Friday, July 17, 2015

150718

Saturday- A.M. Gym Skill + MAP 30/30 P.M. Swim/Run

A.M.

3 rounds

50’ HS walk

4-5 Shrimp Squats/leg *focus on staying on the heel

4-5 Natural Knee Extensions

Complete. 

+

7 sets @ high consistent effort

30 sec Double Unders

30 sec rest

30 sec Wall Ball, 20#

30 sec rest

30 sec Burpees to 6” reach

30 sec rest

30 sec Shuttle Run 50’ down & back

30 sec rest

30 sec Hang Power Snatch, 75#- power, not muscle

30 sec rest

30 sec DB Thrusters, 35#/h

30 sec rest

**consistency

Consistency was better. Except for dubs. 

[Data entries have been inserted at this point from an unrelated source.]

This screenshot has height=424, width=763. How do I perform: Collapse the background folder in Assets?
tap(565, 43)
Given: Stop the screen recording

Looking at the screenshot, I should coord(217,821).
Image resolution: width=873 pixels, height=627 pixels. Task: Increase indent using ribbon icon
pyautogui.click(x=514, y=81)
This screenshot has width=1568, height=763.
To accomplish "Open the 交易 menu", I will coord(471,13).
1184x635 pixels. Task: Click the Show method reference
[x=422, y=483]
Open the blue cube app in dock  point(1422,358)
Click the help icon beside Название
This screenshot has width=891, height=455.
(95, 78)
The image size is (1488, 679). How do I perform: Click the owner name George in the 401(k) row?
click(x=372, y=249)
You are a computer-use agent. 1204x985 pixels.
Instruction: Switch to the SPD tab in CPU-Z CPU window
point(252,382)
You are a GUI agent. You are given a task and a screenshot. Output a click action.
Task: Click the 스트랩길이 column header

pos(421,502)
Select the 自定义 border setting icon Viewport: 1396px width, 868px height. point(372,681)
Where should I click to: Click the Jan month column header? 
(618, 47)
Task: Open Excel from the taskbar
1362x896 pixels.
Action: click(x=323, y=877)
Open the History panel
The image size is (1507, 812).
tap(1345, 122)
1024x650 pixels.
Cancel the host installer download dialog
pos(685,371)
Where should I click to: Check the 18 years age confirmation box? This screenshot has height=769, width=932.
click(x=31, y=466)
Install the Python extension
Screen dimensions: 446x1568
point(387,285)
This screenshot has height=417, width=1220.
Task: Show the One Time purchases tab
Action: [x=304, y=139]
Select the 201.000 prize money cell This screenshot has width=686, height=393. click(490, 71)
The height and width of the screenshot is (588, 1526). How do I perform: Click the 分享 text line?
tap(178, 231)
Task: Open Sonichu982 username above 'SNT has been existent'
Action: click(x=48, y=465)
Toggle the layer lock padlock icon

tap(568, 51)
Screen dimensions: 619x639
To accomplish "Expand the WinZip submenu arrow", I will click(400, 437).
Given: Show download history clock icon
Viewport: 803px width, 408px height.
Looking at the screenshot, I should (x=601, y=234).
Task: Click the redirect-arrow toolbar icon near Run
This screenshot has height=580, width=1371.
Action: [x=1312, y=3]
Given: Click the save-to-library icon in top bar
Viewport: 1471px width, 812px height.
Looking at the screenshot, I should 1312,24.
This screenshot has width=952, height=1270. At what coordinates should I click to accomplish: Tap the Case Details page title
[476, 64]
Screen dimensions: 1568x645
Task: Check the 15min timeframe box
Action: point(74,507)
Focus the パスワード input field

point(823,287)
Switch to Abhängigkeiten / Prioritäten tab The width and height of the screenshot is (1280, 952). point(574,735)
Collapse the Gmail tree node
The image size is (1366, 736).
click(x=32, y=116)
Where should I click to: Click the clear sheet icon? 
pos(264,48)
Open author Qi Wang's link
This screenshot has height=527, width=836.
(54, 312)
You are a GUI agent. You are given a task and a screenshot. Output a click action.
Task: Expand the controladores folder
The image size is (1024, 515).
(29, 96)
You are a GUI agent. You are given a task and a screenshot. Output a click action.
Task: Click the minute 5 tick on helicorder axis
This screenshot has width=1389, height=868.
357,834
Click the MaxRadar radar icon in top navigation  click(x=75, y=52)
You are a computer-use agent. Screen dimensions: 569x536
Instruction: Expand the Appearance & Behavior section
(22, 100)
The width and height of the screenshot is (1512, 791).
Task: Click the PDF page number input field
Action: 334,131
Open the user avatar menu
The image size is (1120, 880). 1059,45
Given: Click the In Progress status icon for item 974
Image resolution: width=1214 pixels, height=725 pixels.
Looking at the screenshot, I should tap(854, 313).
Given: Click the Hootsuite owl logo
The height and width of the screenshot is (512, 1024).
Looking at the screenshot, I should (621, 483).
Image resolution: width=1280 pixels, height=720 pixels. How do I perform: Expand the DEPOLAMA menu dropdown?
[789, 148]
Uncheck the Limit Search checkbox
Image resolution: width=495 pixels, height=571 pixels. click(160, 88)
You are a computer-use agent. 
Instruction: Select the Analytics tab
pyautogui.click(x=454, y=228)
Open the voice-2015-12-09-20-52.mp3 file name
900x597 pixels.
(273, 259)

Dubs: 52, 49, 35, 30, 35, 40, 42

Wall balls: 16, 15, 15, 15, 15, 10, 12

Burpees: 12, 12, 12, 12, 11, 11, 10, 10

Shuttle run: 2, 2, 2, 2, just under 2, 1.5, 1.5

Hang power snatch: 15, 15, 15, 14, 14, 14, 14

DB thrusters: 15, 15, 15, 15, 12, 10, 12


That was tough. Have to start eating something in morning. Feel weak on just aminos. Gonna have to start eating a banana and a scoop of almond butter or whey. 

P.M.

10 min swim

2000m Row

1 mile Beach Run

**track HR on this


Swim. 10:26, 360m

Avg HR: 99 (51%) max hr: 99 (51%)

^cant be right. See hr below. 


*Transition: took forever to get back to rower, cuz of shallow water/tide. (Same as last time.) 3:07, 240m

Avg hr: 164 (85%) max hr: 168 (87%)


Row: 7:44.8 

Avg hr: 168 (87%) max hr: 174 (90%)


Run: 10:19.1

Avg hr: 174 (90%) max hr: 178 (92%)


Total duration: 31:52.1

Avg hr: 170 (88%)

Max hr: 178 (92%)


Not a great session. Breathing was heavy today. Wanted to go faster on rower, just wasn't there today; gonna rest up and get back at it. Know I did/felt much better on the 4th mega workout, and will get it.